巡洋艦矢矧は戦艦大和の重さが10分の1ほどの大きさの艦ですがその艦でさえ、乗ったときは「わー!すごい大きな艦だなあ」と感動したほどです。
ぼくたちを乗せた巡洋艦矢矧は瀬戸内海のいくつもの島を通り過ぎてついに目指す戦艦大和の停泊している場所へ近づきました。
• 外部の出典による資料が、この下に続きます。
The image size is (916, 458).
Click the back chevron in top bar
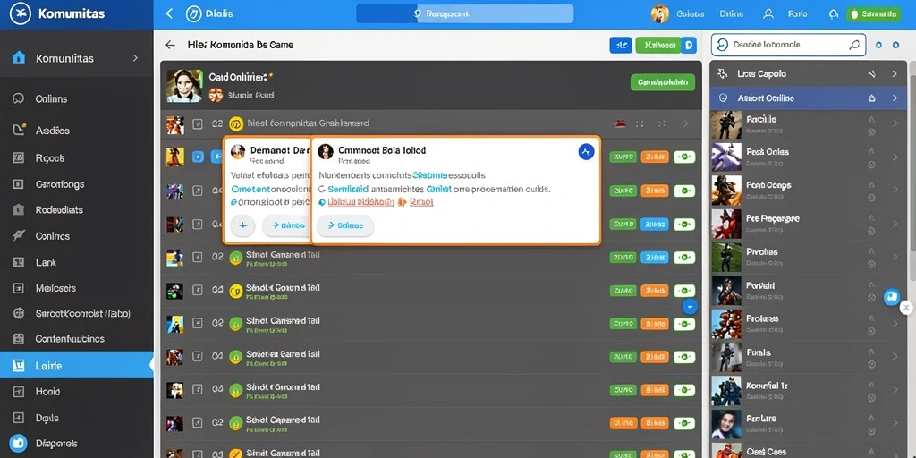point(169,13)

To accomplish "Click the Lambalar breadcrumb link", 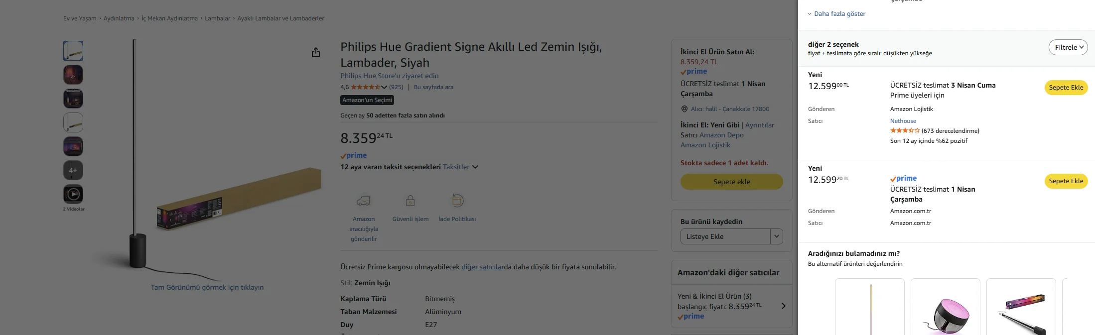I will (217, 18).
その途端、ぼくの目になんだかハリネズミのような島が飛び込んできたではありませんか。
「とげだらけの変な島だなあ」と思っていたらなんとそれが大和の後姿だったのです。大和は島と見間違えるくらい大きく見えました。
島のように見えた大和
島のように見えた大和
矢矧は静かに大和の横に止まりました。お城の天守閣のように見上げるような高さの艦橋にまず驚き、次に世界一の主砲の長さと大きさに驚きました。
最初に案内されたのは居住区といってぼくが普段寝起きする場所です。わかりやすくいえば自分の寝起きする部屋と考えてください。この部屋は2番主砲のすぐ下にありました。そこにあったロッカーには「八杉」とぼくの名札がすでに貼ってありましたので、「これで今日からいよいよぼくも大和の乗員だ」という意識がますます湧いてきました。
そして次に連れて行かれたのはいよいよぼくの担当する部署です。
戦艦大和の一番高い構造物を「艦橋」といいますが、なんとその中でもさらに一番高い位置にある「測的所」という場所がぼくの配置でした。高さは海面から34mというとても高いところにあったのです。下の甲板にいる人がごま粒のように小さく見えるなあと思っていたところへ先輩から「八杉、ここがおまえの死に場所だぞ!しっかりがんばれよ!」と背中をポンと叩かれながら言われました。
この言葉を聞いた時、まさにこの場所が17年間のぼくの人生を終る場所なんだなと覚悟したのです。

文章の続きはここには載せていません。